**** Supplied information
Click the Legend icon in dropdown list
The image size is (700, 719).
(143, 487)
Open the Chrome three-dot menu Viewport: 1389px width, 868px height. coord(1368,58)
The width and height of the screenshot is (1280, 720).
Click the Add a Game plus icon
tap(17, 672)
********
**** Supplied information
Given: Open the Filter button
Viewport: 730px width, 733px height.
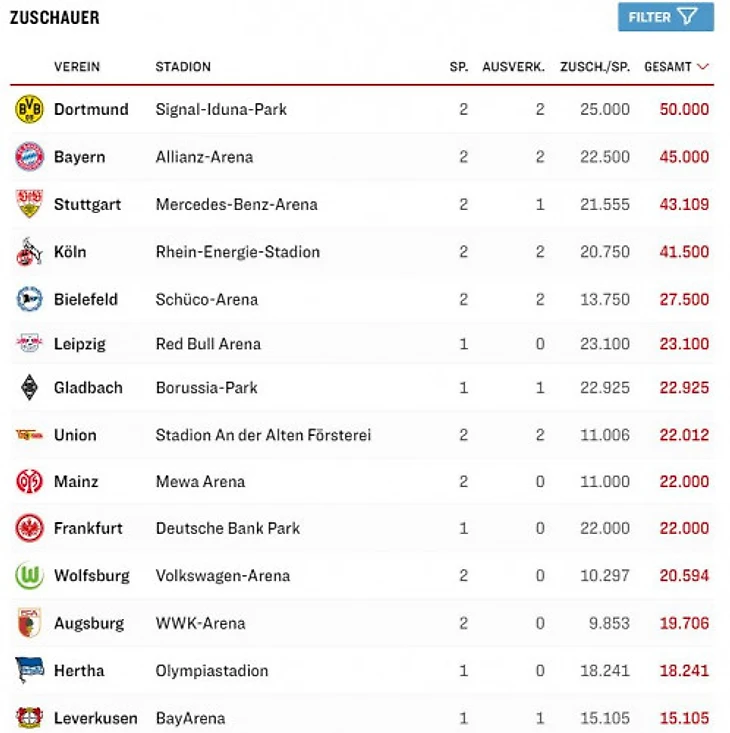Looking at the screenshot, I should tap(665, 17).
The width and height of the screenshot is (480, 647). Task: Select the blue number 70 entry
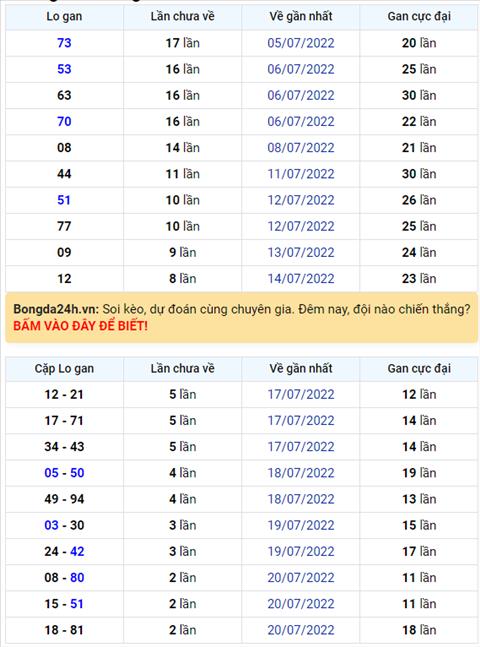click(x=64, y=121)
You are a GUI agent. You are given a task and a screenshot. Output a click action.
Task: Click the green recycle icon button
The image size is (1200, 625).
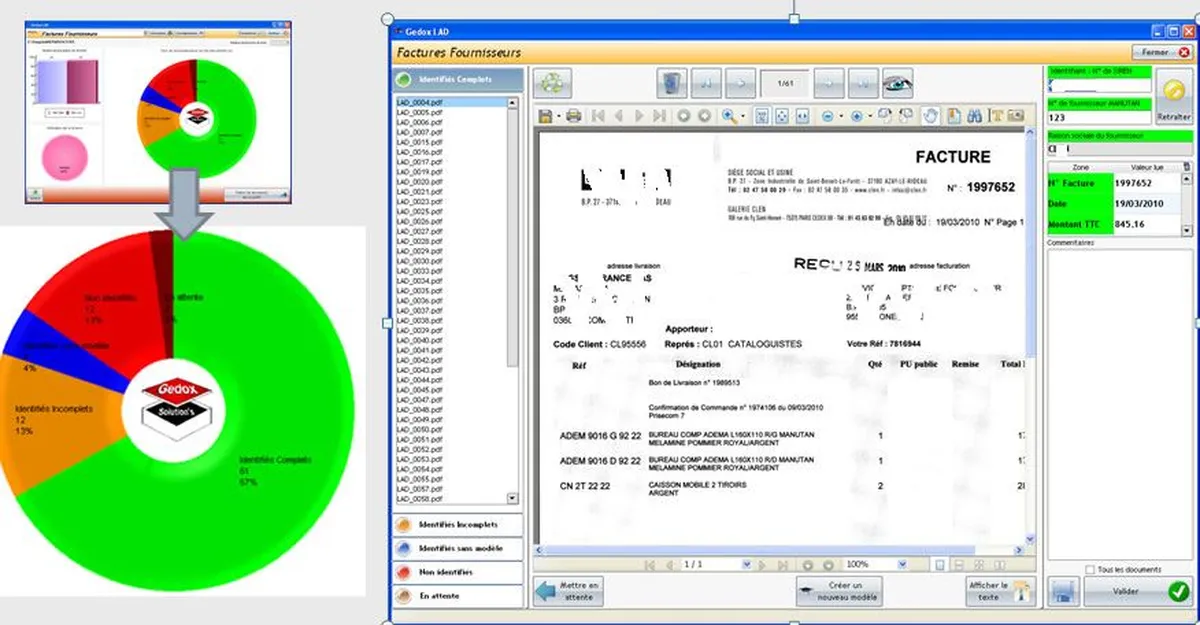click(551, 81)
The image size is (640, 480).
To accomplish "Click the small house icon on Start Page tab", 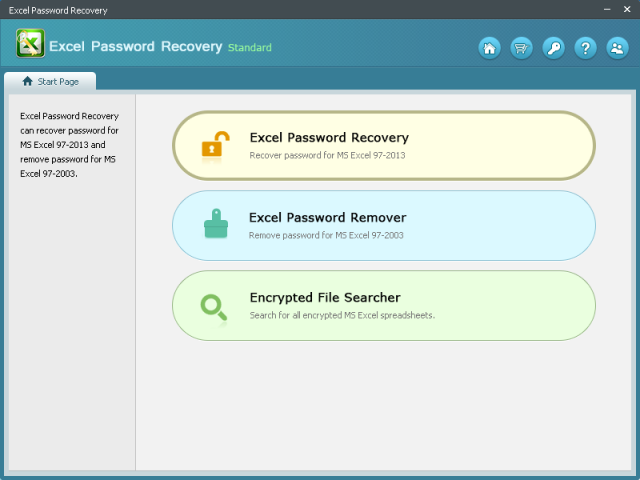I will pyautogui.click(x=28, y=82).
********
**** Supplied information
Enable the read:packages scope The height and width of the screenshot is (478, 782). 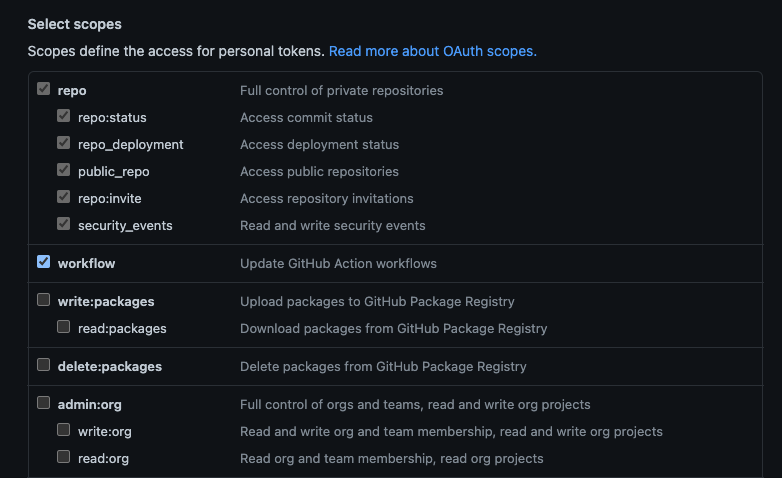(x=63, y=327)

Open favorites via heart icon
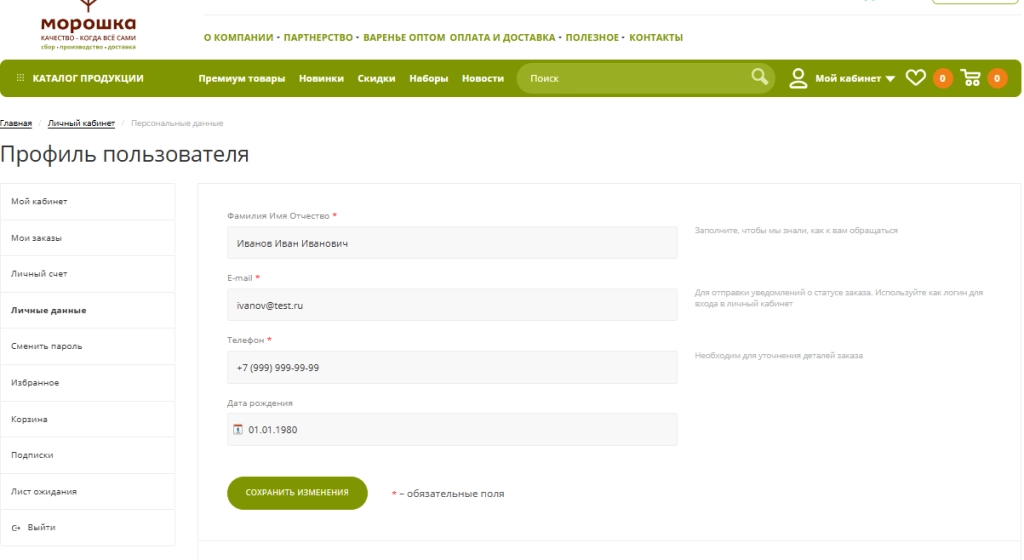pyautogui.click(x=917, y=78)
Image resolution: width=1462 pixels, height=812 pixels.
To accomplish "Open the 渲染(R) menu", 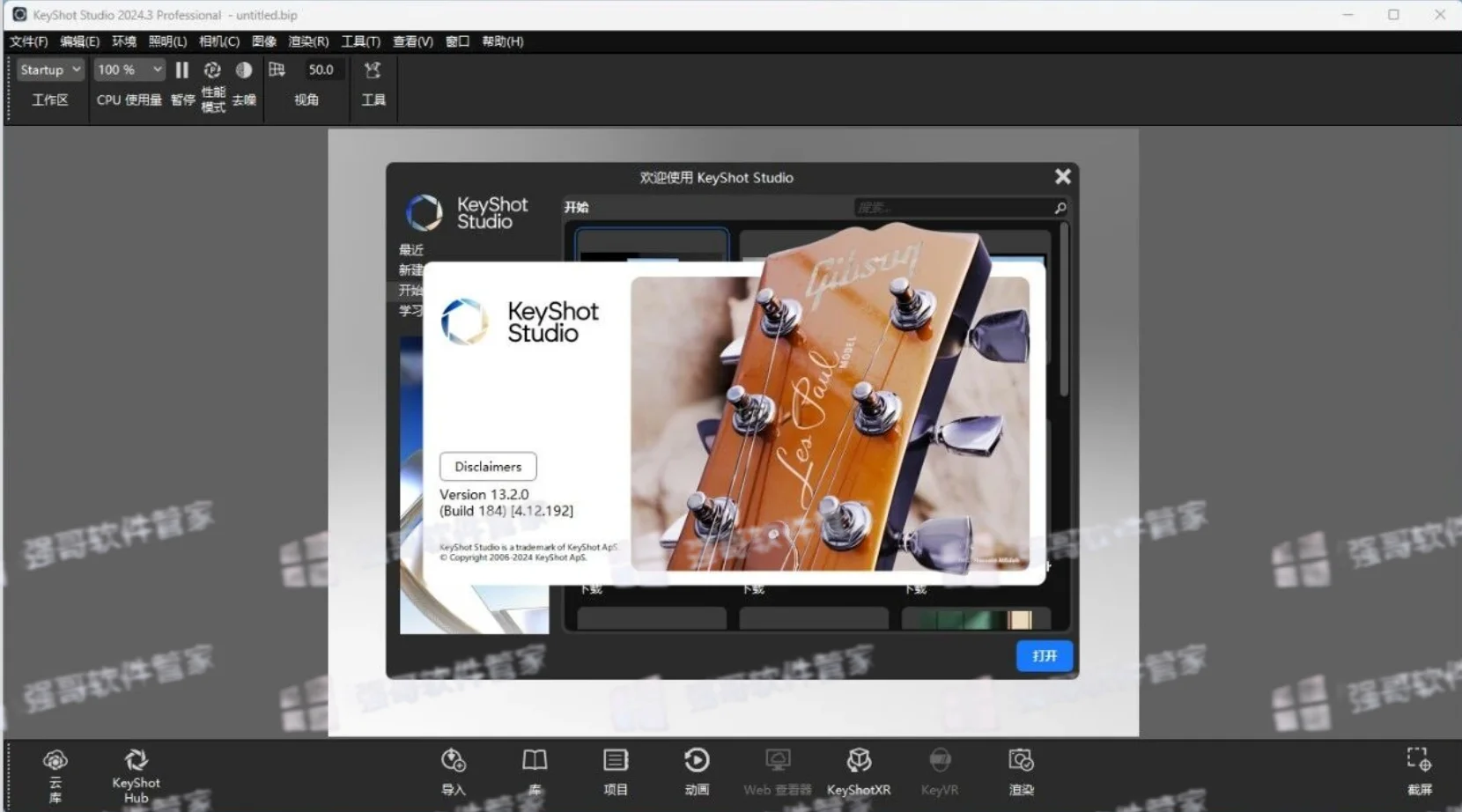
********
What you will do »
Pull out each line of the data above that contains the word "Viewport" and copy it. Case counts.

Response to this task »
Open the Chrome three-dot menu Viewport: 1389px width, 868px height. coord(1368,58)
Viewport: 730px width, 733px height.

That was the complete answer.